Mohammed Wasimi, aged 42, supported having local surgeries.
"I tried to phone the surgery to have a discussion with them about my daughter," he said. "But I could not make contact.
"I could easily walk here - and they should keep that. I felt morally obliged to be here at the protest."
Abbey ward councillor Mary Davies said her email inbox is full of concerns from local people about the plans to take surgeries away from on their doorsteps.
"Meole Brace is at the busy end of town. How are we going to get there? Some elderly people won't be able to drive there and public transport is lacking."
She called for a "proper consultation" which includes having "everything on the table."
John Price, aged 82, is concerned about the costs of setting up a new centre and thinks the price tag, which he says will be in the millions, would be better spent on keeping the current surgeries open.
Couple Tony, aged 85, and Jean Dudgon, aged 80, said they were also there to support the cause.
Meole councillor Bernie Bentick, a retired NHS consultant, made a speech to the crowd while standing in the middle of the quiet road outside the surgery.
He called the planned health hub a "pilot scheme", and added: "we are the guinea pigs, we haven't been consulted."
He led the protestors in a chant by asking "what do we want?" with the reply coming back from the assembled throng: "Consultation!"
Edna Boampong, director of communications and engagement at NHS Shropshire, Telford and Wrekin said there would be opportunities to take part in consultations over the coming months.
The spokesperson said: “We have held a number of meetings both virtually and face-to-face over the past few months with patients, staff, and local councillors to provide an update and to hear their views.
"These sessions have been widely advertised and councillors were invited directly. There will also be many more opportunities for people to have their say over the coming months before we enter the public consultation phase.
The meeting involving 15 patients was not part of the formal public consultation process and and health bosses were not attending.

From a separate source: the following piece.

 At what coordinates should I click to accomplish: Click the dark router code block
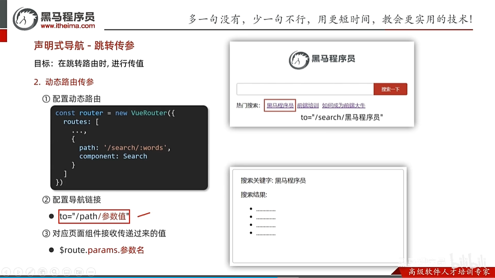coord(129,147)

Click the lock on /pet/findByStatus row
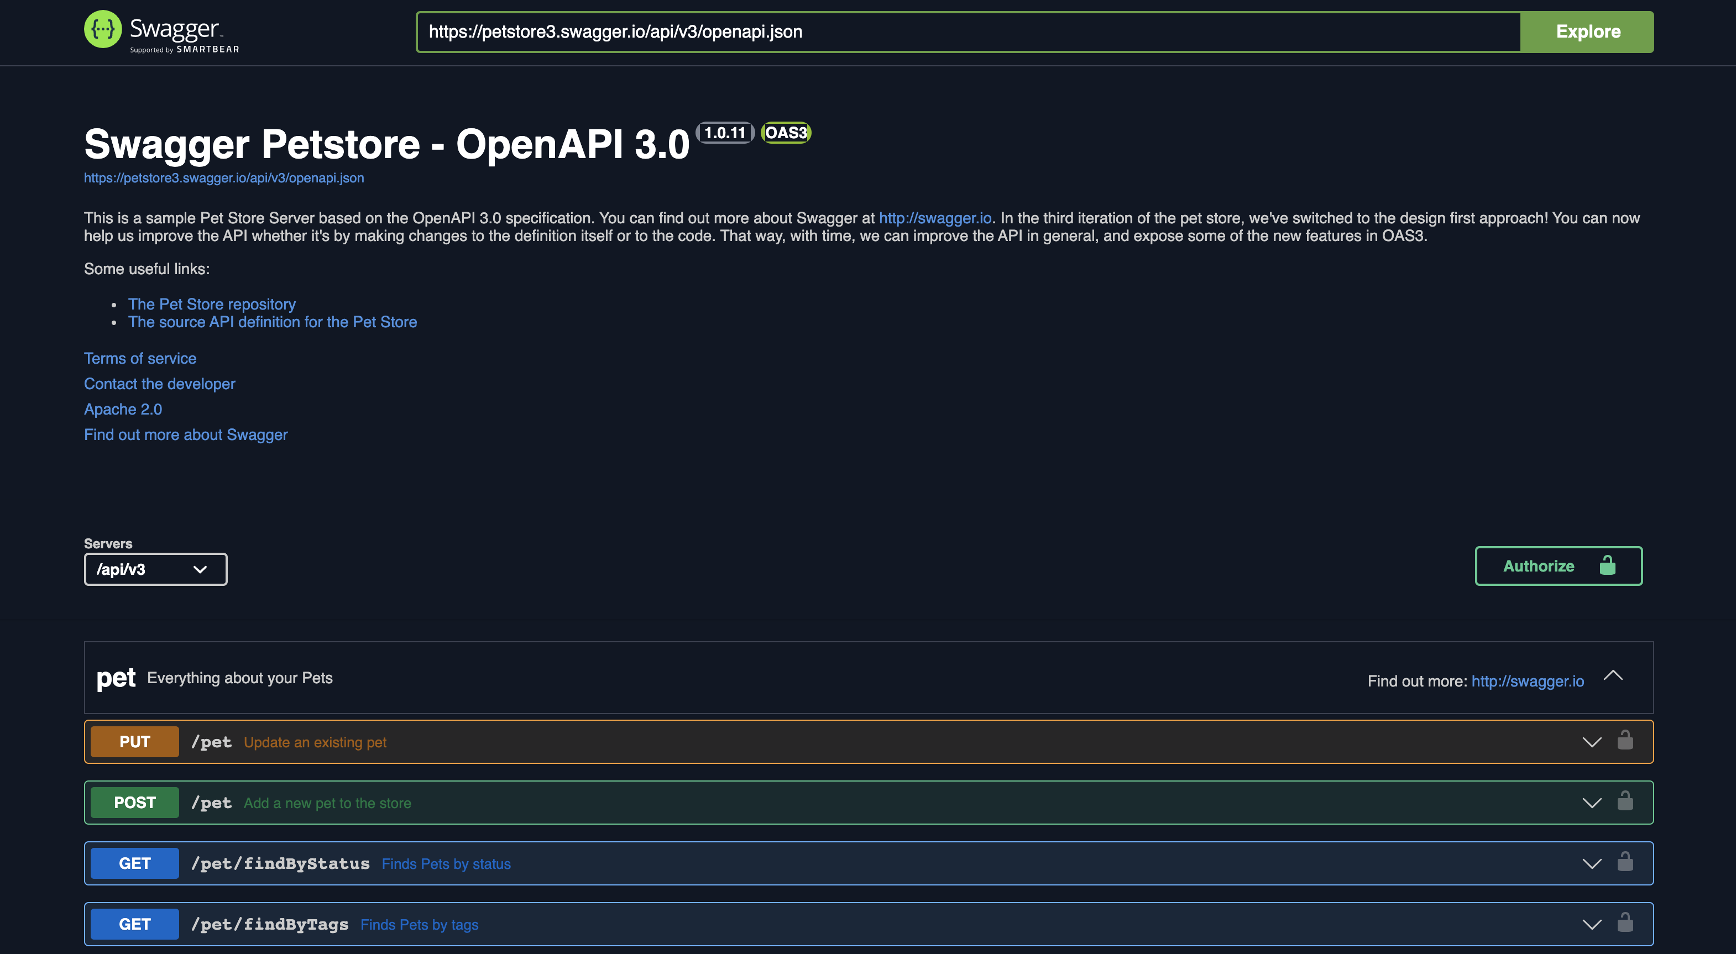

"This was simply an opportunity to speak face-to-face with the designated Patient Participation Group (PPG) from Belvidere, as well as other patients from the practice, to discuss the plans and to make people aware of the consultation later this year - the meeting room could accommodate a maximum of 15 people," the spokesperson said.
“We know it is important to listen to people, this is a key element within our engagement programme. These sessions are aimed at helping us to deliver the best possible health and wellbeing hub that would be beneficial to the population.”